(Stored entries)
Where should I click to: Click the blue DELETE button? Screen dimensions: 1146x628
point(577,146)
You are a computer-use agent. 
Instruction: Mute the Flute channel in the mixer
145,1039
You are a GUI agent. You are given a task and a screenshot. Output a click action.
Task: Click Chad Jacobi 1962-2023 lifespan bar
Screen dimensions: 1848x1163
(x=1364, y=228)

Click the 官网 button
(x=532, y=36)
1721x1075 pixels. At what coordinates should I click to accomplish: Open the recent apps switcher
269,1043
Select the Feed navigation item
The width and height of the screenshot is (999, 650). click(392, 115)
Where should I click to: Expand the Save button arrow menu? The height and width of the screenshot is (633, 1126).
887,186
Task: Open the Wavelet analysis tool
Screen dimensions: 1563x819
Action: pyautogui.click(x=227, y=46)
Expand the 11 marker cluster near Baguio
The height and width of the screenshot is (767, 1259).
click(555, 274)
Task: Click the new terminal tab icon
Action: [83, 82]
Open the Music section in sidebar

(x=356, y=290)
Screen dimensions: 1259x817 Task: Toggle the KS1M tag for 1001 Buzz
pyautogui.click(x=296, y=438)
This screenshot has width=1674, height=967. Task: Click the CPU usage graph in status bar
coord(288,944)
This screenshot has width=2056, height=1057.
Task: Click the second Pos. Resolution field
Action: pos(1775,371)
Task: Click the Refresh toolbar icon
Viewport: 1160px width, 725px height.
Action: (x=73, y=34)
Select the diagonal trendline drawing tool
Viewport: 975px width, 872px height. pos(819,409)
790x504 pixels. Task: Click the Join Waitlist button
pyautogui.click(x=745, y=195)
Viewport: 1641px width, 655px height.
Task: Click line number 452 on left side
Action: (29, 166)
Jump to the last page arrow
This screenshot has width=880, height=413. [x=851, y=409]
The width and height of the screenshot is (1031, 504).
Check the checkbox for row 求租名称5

** Task requirements **
Would you copy each line of the records that contains "agent"?

** Problem solution **
You are a computer-use agent. 
You are a GUI agent. You are given a task and a screenshot. Output a click action.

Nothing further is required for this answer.